No obstante, ahora se empieza a retomar esta idea de utilizar bacterias –vivas, atenuadas o modificadas genéticamente– que pueden multiplicarse de manera selectiva en algunos tumores y provocar la inhibición del crecimiento tumoral. Esta capacidad de atacar tejidos tumorales hace que estas bacterias también puedan ser vectores para la descarga de moléculas terapéuticas dentro de los tumores. La estrategia más prometedora es el uso de bacterias modificadas genéticamente que expresan un gen terapéutico específico. Sin embargo, aunque se han observado resultados positivos en este tipo de terapia in vivo con animales de laboratorio, para usarla en el tratamiento de los cánceres humanos son necesarias más pruebas.
«Las enfermedades infecciosas nos han acompañado a lo largo de nuestra historia y han tenido efectos decisivos en muchas culturas y civilizaciones»

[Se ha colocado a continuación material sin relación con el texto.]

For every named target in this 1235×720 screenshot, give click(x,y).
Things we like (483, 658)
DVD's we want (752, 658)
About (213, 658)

Uno de los organismos que se ha convertido en un buen candidato para el tratamiento contra algunos tumores es Clostridium novyi, una bacteria grampositiva anaerobia estricta que forma endosporas. Clostridium novyi es un patógeno que lleva en su genoma muchos factores de virulencia, entre ellos la toxina α. El gen que codifica la toxina α está en un prófago (un bacteriófago que se integra en el cromosoma de la bacteria) y, cuando pierde este prófago, C. novyi tiene la virulencia atenuada. La cepa no productora de toxina, C. novyi NT, se ha probado experimentalmente como agente antitumoral en ratones. Otras bacterias utilizadas como posibles candidatos a terapia antitumoral son Salmonella y Bifidobacterium. En el caso de Salmonella, se ha utilizado una cepa atenuada y que ha sido modificada genéticamente, de manera que excreta la proteína FlaB de la flagelina de Vibrio vulnificus. La proteína FlaB causa una potente reacción inmunitaria en el huésped. Esta cepa modificada suprime eficazmente el crecimiento tumoral y la metástasis en modelos de ratón y, por tanto, prolonga la supervivencia de los animales.

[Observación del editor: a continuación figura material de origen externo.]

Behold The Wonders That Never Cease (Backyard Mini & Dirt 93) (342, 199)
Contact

De las dos caras que tienen los microorganismos, la favorable (la gran mayoría) y la patógena (una minoría), la sociedad tan solo percibe la que produce destrucción o muerte. Gran error. El actual desarrollo acelerado de los conocimientos microbiológicos nos permite avanzar que la microbiología será una de las principales ciencias biomédicas en los próximos años y que alcanzará grandes logros en la salud durante todo el siglo que acabamos de iniciar.